Gela. E’ arrivato davanti al collegio penale del tribunale, presieduto dal giudice Miriam D’Amore (a latere Eva Nicastro e Martina Scuderoni), il filone processuale che trae origine dall’inchiesta “Balla coi lupi”. I pm della procura e i poliziotti accertarono pesanti irregolarità nell’ex centro per migranti, realizzato a Manfria, successivamente abbandonato e poi distrutto da più incendi. Si ipotizzano la truffa per i fondi ministeriali ma anche una serie di illeciti a danno degli allora ospiti e dei dipendenti, costretti ad accettare rapporti di lavoro irregolari. Emersero possibili casi di vero e proprio caporalato. I migranti ospitati nella struttura di Manfria, gestita da un’Ati che aveva alla testa una delle cooperative dell’imprenditore Pietro Biondi, avrebbero dovuto sottostare ad una quotidianità fatta di cibo razionato e di cattiva qualità ma anche di condizioni generali di vita ai limiti. Alcune mancate notifiche hanno fatto slittare l’apertura del dibattimento.
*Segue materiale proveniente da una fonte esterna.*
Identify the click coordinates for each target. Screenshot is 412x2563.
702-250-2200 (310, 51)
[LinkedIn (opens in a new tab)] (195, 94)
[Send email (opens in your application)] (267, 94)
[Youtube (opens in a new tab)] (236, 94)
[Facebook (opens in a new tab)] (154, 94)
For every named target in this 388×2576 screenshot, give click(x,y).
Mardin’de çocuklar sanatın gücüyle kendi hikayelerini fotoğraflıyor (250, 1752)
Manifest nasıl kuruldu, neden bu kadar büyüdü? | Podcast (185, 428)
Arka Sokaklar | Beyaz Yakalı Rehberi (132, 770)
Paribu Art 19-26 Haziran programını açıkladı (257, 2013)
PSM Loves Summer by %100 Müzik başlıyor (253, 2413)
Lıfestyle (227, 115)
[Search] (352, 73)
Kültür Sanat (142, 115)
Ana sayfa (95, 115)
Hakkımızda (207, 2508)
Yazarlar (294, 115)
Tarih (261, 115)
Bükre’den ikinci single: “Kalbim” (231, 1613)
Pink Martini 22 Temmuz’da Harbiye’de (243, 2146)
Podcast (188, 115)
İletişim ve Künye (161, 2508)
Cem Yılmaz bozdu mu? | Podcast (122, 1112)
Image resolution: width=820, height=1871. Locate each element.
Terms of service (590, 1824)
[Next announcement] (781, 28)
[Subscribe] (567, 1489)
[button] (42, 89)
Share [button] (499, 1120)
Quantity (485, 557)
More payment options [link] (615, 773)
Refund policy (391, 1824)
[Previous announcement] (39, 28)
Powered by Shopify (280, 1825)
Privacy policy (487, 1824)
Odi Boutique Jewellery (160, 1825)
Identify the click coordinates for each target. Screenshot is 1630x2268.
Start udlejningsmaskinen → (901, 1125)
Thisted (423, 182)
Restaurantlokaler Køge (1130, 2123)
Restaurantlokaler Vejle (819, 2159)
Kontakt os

Ne rispondono, oltre a Biondi, Giuseppe Palumbo, Francesca Politi, Gemma Iapichello, Gaetana Franco, Katarzyna Chylewska, Rosetta Cialdino, Rosaria Bilardi, Carmela D’Angeli, Vincenzo Castelletti e Salvatore Scilleri. Alcuni degli allora dipendenti, che ammisero di aver subito imposizioni e condizioni al limite, sono parti civili, con i legali Rosario Prudenti e Francesca Granvillano. I magistrati della procura hanno seguito altri due filoni, legati sempre alle attività delle cooperative di Biondi. Gli imputati sono difesi dagli avvocati Flavio Sinatra, Maria Licata, Rocco Guarnaccia, Angelo Fasulo, Simone Morgana, Carmelo Tuccio, Liborio Sciagura e Salvatore Liotta.